Texto para leitura
No caso (1), as razões envolvendo o desemprego e a falta de trabalho, relatadas pelo sinalizante 1, levam o sinalizante 2 a concordar que estudar é realmente importante. Essa afirmação, embora constitua um lugar comum que não precisaria, necessariamente, ser amparado por algum motivo, fortalece a conclusão tida como lógica e afasta, de antemão, possíveis discordâncias.
No caso (2), há a indagação: “se Temer estava há pouco na presidência da República, como poderia haver manifestações tão rapidamente?”. Aqui o então também funciona como um elemento metacomunicativo, uma vez que se volta para a explicação ao interlocutor, no sentido de expressar o posicionamento defendido pelo locutor acerca da relevância das manifestações: diante das várias situações negativas, não se pode deixar a política isenta dessa responsabilidade.

Requisitos do exercício
Dê continuidade ao texto sobre o uso de "então" na argumentação dos sinalizantes, começando logo depois da última frase apresentada.

Entradas de localização de palavras e elementos
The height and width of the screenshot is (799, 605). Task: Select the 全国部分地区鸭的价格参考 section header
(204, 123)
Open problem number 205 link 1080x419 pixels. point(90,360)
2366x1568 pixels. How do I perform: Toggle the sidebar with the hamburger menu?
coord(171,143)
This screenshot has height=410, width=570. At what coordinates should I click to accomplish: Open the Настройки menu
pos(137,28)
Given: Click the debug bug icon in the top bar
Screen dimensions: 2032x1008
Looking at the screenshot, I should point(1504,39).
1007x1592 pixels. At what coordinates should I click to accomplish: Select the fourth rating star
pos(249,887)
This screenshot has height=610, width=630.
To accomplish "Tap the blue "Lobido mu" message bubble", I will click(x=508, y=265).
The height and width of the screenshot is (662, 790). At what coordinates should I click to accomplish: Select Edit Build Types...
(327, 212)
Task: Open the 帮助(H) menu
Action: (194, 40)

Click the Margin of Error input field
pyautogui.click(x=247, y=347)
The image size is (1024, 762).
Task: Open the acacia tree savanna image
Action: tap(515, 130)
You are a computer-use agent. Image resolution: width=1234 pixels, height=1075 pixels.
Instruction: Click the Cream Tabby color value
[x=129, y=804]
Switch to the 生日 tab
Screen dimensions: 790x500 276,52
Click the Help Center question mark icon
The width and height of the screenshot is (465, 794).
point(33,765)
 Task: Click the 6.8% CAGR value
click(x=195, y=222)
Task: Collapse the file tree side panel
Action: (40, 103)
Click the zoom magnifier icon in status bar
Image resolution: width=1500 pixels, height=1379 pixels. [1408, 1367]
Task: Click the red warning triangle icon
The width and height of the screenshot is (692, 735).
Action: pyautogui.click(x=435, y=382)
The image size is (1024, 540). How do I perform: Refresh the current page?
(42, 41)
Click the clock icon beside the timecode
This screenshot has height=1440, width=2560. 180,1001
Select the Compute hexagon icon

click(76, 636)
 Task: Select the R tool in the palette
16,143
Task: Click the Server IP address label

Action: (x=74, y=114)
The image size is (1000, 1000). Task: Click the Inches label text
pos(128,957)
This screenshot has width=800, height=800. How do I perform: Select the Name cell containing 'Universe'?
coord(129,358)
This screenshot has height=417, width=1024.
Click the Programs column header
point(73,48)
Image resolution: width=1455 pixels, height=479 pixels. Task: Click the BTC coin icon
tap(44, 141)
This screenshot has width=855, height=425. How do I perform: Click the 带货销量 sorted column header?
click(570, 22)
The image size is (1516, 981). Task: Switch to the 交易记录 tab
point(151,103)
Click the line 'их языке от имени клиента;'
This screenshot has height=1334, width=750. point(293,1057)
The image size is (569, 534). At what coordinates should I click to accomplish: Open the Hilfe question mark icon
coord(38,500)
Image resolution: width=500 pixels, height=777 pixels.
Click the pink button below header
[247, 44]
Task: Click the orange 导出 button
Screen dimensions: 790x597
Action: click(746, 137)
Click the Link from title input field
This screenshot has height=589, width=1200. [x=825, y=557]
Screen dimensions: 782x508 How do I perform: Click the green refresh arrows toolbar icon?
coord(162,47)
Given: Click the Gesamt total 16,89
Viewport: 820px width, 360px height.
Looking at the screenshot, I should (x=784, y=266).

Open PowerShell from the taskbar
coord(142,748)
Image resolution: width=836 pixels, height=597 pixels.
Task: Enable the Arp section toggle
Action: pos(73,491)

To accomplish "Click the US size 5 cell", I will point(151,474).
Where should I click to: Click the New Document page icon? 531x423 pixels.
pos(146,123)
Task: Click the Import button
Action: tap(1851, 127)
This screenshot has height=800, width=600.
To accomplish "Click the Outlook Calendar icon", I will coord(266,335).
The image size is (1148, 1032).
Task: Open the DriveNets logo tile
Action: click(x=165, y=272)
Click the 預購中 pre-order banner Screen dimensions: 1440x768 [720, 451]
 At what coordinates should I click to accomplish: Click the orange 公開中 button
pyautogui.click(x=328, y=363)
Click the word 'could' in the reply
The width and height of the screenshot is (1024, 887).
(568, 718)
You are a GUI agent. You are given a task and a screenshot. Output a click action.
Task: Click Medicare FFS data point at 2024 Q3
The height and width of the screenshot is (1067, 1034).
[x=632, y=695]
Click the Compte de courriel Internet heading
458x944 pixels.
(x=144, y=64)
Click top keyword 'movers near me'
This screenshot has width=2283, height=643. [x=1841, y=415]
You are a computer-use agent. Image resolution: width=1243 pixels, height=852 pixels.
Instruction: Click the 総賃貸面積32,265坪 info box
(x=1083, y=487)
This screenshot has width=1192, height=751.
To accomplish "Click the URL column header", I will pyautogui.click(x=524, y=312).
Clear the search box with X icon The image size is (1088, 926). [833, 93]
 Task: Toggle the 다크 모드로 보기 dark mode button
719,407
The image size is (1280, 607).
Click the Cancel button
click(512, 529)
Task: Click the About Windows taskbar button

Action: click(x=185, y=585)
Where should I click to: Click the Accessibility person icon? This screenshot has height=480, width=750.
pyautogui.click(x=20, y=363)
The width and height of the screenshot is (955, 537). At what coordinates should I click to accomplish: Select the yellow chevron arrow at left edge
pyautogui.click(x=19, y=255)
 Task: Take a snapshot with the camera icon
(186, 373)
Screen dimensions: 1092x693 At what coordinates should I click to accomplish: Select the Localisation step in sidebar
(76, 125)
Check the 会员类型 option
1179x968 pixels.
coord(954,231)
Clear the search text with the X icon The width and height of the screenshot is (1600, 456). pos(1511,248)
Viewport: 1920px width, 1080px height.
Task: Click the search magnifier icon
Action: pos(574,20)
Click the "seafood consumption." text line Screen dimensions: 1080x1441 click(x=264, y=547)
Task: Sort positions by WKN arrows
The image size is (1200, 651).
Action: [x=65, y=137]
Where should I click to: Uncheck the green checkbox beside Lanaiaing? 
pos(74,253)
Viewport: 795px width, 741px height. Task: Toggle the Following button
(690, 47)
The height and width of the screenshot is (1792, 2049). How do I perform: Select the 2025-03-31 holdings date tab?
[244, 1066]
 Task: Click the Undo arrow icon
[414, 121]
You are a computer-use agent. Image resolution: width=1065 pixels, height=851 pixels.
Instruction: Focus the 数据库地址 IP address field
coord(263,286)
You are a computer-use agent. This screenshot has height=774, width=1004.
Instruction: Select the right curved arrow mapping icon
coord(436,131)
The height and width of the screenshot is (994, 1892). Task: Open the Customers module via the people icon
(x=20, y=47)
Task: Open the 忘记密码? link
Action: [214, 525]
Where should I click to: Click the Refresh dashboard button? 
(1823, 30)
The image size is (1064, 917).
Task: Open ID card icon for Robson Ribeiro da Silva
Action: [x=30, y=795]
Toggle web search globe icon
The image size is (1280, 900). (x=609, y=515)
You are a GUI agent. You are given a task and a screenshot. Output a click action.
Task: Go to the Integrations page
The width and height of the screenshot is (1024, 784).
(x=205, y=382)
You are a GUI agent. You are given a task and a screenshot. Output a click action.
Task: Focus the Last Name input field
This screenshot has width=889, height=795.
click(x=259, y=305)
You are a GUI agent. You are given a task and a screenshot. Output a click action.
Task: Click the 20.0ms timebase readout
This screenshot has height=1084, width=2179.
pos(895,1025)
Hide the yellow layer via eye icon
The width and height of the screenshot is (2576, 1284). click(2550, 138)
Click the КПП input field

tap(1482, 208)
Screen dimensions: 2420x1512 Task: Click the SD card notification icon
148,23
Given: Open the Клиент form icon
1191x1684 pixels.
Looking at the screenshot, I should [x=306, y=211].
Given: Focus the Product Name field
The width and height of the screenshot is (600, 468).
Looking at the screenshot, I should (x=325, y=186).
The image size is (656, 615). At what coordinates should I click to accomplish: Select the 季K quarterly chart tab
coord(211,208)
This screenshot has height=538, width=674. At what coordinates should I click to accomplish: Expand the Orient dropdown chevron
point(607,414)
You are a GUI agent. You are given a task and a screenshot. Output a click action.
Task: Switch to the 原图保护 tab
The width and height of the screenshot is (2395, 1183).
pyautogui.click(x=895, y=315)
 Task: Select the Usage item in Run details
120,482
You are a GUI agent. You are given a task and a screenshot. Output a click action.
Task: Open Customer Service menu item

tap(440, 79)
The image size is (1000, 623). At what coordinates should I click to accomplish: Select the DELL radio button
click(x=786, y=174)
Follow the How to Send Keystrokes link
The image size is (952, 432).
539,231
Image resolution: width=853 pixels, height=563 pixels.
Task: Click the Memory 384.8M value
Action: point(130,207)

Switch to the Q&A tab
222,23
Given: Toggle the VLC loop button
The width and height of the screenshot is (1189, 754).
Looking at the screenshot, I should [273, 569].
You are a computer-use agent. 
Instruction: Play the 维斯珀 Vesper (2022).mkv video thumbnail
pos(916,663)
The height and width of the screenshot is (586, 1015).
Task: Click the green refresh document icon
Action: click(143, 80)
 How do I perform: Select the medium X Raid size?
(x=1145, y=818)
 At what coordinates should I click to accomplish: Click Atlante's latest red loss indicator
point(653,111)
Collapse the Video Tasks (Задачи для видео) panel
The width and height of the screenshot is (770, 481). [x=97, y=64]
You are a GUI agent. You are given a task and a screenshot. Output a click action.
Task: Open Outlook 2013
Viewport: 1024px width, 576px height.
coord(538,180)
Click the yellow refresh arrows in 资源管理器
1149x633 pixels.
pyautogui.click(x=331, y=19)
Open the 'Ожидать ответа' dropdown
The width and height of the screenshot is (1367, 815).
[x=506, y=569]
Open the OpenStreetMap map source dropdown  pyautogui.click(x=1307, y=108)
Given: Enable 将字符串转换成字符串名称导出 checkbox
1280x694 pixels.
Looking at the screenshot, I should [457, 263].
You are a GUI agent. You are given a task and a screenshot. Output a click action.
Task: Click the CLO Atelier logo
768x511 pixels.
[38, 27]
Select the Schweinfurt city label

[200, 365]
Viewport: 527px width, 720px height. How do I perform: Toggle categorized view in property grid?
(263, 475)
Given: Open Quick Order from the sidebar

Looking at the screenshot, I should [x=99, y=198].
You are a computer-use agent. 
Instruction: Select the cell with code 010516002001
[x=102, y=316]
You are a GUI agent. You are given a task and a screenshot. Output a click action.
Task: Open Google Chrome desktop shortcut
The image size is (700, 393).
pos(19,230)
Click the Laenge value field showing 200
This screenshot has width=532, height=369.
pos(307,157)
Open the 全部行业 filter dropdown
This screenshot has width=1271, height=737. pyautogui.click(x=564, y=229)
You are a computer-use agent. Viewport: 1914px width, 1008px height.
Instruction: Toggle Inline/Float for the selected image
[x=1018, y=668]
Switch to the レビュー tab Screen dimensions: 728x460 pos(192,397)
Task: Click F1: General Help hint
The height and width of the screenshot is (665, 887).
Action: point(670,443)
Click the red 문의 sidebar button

Resposta escrita
Excerto 3:
Sinalizante 1 (Libras): EU CONSEGUIR PEGAR TELEFONE TECNOLOGIA COMPRAR [?] DIVERSAS LER INFORMAÇÃO QUE (face-interrogação) TECNOLOGIA MENSAGEM ENVIAR RECEBER TAMBÉM ENVIAR RECEBER VÍDEO TEM DENTRO EXEMPLO FACEBOOK DOIS TAMBÉM WHATSAPP TRÊS FS(viber) TAMBÉM ENTÃO DIVERSO DENTRO TER POSITIVO ENVIAR RECEBER VÍDEO TER SURD@ LIBRAS ENTENDER LÍNGUA DOIS CERTO LÍNGUA UM LIBRAS LÍNGUA DOIS PORTUGUÊS
Sinalizante 1 (Tradução LP): Eu consigo, com o telefone e outras tecnologias diversas, ter acesso à informação, que tipo? A tecnologia ajuda a enviar e receber mensagens, também enviar e receber vídeos, opções que têm dentro dos aplicativos, por exemplo, no Facebook, também no Whatsapp e no Viber também. Então, uma diversificação que existe nesses aplicativos, disponibilizando enviar e receber vídeos para o surdo, facilita o entendimento da segunda língua, certo? A primeira língua é a Libras e a segunda a língua portuguesa.
Sinalizante 2 (Libras): WEBCAM CERTO POR ISSO
Sinalizante 2 (Tradução LP): Webcam certo, por isso.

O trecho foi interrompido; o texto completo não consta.